Citation : Wilson E.B. J Am Stat Assoc 1927, 22, 209-212
Example:
select
round(29 / 250, 4) point_estimate,
stats_wilson_score(29, 250, 0.10, 'LCL') lcl,
stats_wilson_score(29, 250, 0.10, 'UCL') ucl
from dual;
******************************************************************************************************************/
x integer, -- Number of successes
m integer, -- Number of trials
alpha number default 0.95, -- Probability of a Type I error
return_value varchar2 default 'LCL' -- LCL = Lower control limit, UCL = upper control limit
)
return number is
z float(10);
phat float(10) := 0.0;
lcl float(10) := 0.0;
ucl float(10) := 0.0;
begin
if m = 0 then
return(0);
end if;
case alpha
when 0.10 then z := 1.644854;
when 0.05 then z := 1.959964;
when 0.01 then z := 2.575829;
else return(null); -- No Z value for this alpha
end case;
phat := x/m;
lcl := (phat + z*z/(2*m) - z * sqrt( (phat * (1-phat) ) / m + z * z / (4 * (m * m)) ) ) / (1 + z * z / m);
ucl := (phat + z*z/(2*m) + z * sqrt((phat*(1-phat)+z*z/(4*m))/m))/(1+z*z/m);
case return_value
when 'LCL' then return(lcl);
when 'UCL' then return(ucl);
else return(null);
end case;
end;
/
grant execute on stats_wilson_score to public;
The Wilson score is actually not a very good of a way of sorting items by rating. It's certainly better than just sorting by mean review score, but it still has a lot of problems. For example, an item with 1 negative review (whose quality is still very uncertain) will be sorted below an item with 10 negative reviews and 1 positive review (which we can be fairly certain is bad quality).

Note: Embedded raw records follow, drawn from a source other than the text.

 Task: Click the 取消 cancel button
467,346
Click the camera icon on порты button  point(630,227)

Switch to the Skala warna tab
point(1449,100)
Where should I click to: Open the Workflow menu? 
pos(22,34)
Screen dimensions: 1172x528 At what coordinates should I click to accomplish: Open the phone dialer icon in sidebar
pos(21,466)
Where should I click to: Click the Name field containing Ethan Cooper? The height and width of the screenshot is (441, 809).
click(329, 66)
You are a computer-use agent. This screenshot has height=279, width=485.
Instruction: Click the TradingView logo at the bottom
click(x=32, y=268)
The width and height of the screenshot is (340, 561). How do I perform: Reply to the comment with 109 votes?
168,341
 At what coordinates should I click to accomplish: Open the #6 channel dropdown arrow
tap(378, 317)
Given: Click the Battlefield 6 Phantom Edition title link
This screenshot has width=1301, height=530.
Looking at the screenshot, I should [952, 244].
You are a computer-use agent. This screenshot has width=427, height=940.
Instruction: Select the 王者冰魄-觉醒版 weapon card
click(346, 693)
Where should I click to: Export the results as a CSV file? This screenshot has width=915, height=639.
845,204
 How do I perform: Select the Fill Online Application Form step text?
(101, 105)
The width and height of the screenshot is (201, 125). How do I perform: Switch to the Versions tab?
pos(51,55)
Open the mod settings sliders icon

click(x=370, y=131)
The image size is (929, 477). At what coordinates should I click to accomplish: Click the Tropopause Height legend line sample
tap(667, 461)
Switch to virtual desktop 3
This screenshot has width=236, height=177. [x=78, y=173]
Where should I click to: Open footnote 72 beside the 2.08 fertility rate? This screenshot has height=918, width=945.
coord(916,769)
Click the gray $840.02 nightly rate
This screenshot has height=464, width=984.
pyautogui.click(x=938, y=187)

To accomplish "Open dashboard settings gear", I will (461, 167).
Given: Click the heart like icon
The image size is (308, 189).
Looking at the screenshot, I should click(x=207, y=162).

I would recommend using an adaptation of the SteamDB rating formula instead (by Reddit user /u/tornmandate). In addition to being better suited to this sort of thing than the Wilson score (for reasons that are explained in the linked article), it can also be adapted to a 5-star rating system much more easily than Wilson.
Original SteamDB formula:
( Total Reviews = Positive Reviews + Negative Reviews )
( Review Score = frac{Positive Reviews}{Total Reviews} )
( Rating = Review Score - (Review Score - 0.5)*2^{-log_{10}(Total Reviews + 1)} )
5-star version (note the change from 0.5 (a 50% score with up/down votes) to 2.5 (a 50% score with 5-star ratings)):
( Total Reviews = total count of all reviews )
( Review Score = mean star rating of all reviews )
( Rating = Review Score - (Review Score - 2.5)*2^{-log_{10}(Total Reviews + 1)} )
The formula is also much more understandable by non-mathematicians and easy to translate into code.